Extract:
___

Our Solution: Transform ensemble predictions using matrix factorization to: 1. ✨ Increase reliability of probability estimates 2. 🔬 Discover patterns in how classifiers perform 3. 🧭 Interpret results through latent factor analysis 4. 🎯 Identify challenging instances automatically


📊 Basic Workflow

From Base Classifiers to Final Prediction

flowchart TD
    subgraph group1["📥 Stage 1: Base Prediction & Transformation"]
        A["🤖 Base Classifiers<br/><small>Diverse heterogeneous models</small>"]
        B["📊 Prediction Matrix R<br/><small>m classifiers × n instances</small>"]
        C["✨ CF Transformation<br/><small>Matrix factorization</small>"]
    end

    subgraph group2["📤 Stage 2: Reconstruction & Integration"]
        D["🔄 Reconstructed Matrix P<br/><small>Improved probability estimates</small>"]
        E["🎯 Ensemble Integration<br/><small>Weighted aggregation</small>"]
        F["📈 Final Prediction<br/><small>Class probabilities</small>"]
    end

    A --> B
    B --> C
    C -.->|"Matrix<br/>Factorization"| D
    D --> E
    E --> F

    style A fill:#E3F2FD,stroke:#1976D2,stroke-width:3px,color:#1A237E
    style B fill:#FFF3E0,stroke:#F57C00,stroke-width:3px,color:#E65100
    style C fill:#C8E6C9,stroke:#388E3C,stroke-width:4px,color:#1B5E20
    style D fill:#FFF3E0,stroke:#F57C00,stroke-width:3px,color:#E65100
    style E fill:#B3E5FC,stroke:#0288D1,stroke-width:4px,color:#01579B
    style F fill:#F3E5F5,stroke:#7B1FA2,stroke-width:3px,color:#4A148C

    style group1 fill:#BEBEBE,stroke:#CED4DA,stroke-width:2px,color:#495057
    style group2 fill:#BEBEBE,stroke:#CED4DA,stroke-width:2px,color:#495057

Or see the original workflow diagram with the probability matrix view:

CF-Ensemble Workflow

The process consists of three stages:

  1. 🏗️ Ensemble Generation: Train diverse base classifiers
  2. 🔄 Ensemble Transformation (⭐ Our Innovation): Apply CF to transform predictions
  3. 🎯 Ensemble Integration: Combine transformed predictions

🚀 Quick Start

Installation

# Clone repository
git clone https://github.com/pleiadian53/cf-ensemble.git
cd cf-ensemble

# Create environment
mamba env create -f environment.yml
mamba activate cfensemble

# Install package
pip install -e .

___

Given data:
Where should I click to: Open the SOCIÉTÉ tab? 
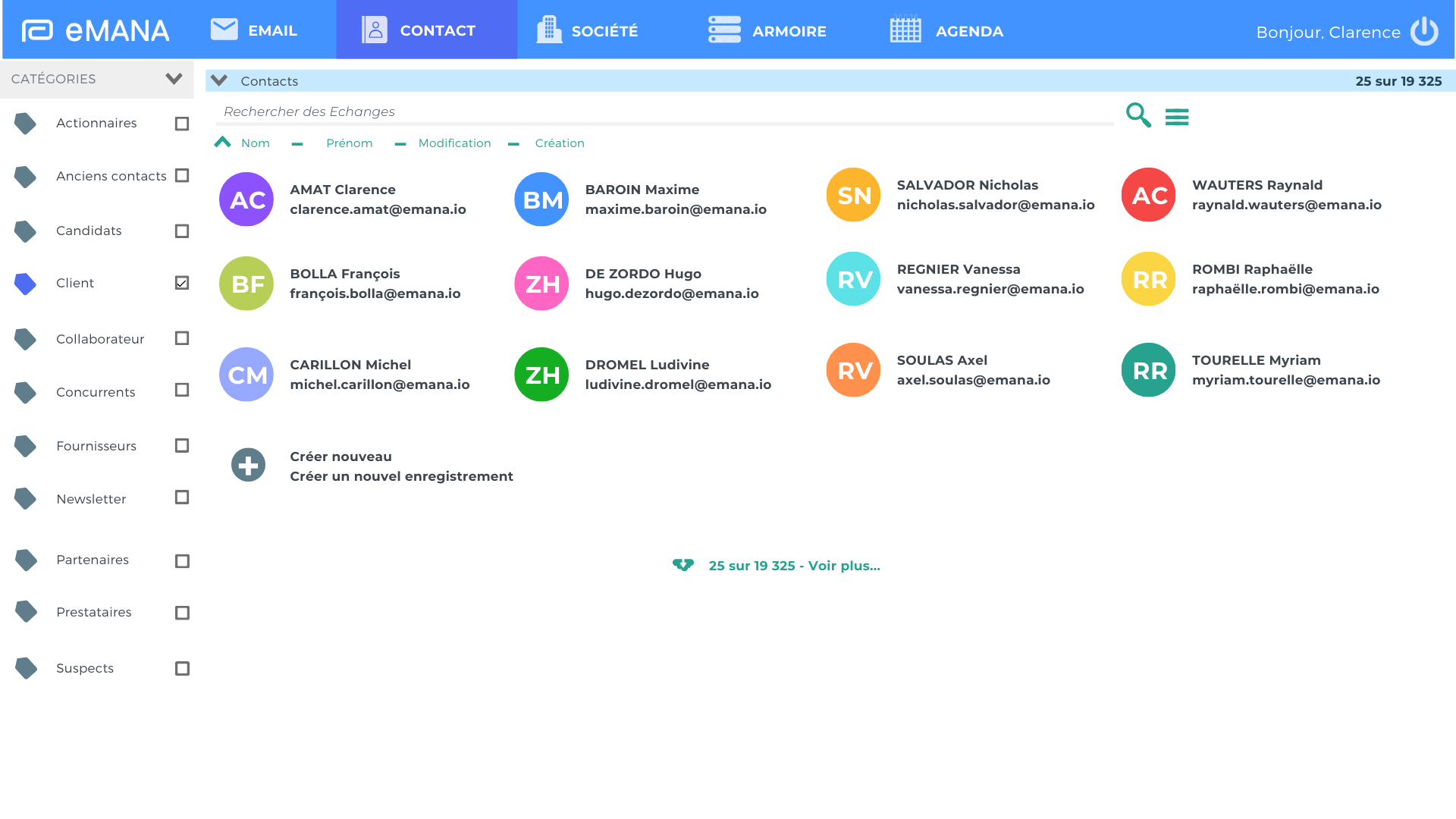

___

What you need to do:
a) Please copy the CF-Ensemble excerpt, starting at "Installation" and ending at "install -e .".
b) Render the sentence "The process consists of three stages:" from the CF-Ensemble excerpt in Spanish.
The material comes from a separate source, unrelated to the CF-Ensemble excerpt.

Responses in order:
a)
Installation

# Clone repository
git clone https://github.com/pleiadian53/cf-ensemble.git
cd cf-ensemble

# Create environment
mamba env create -f environment.yml
mamba activate cfensemble

# Install package
pip install -e .

b) El proceso consta de tres etapas: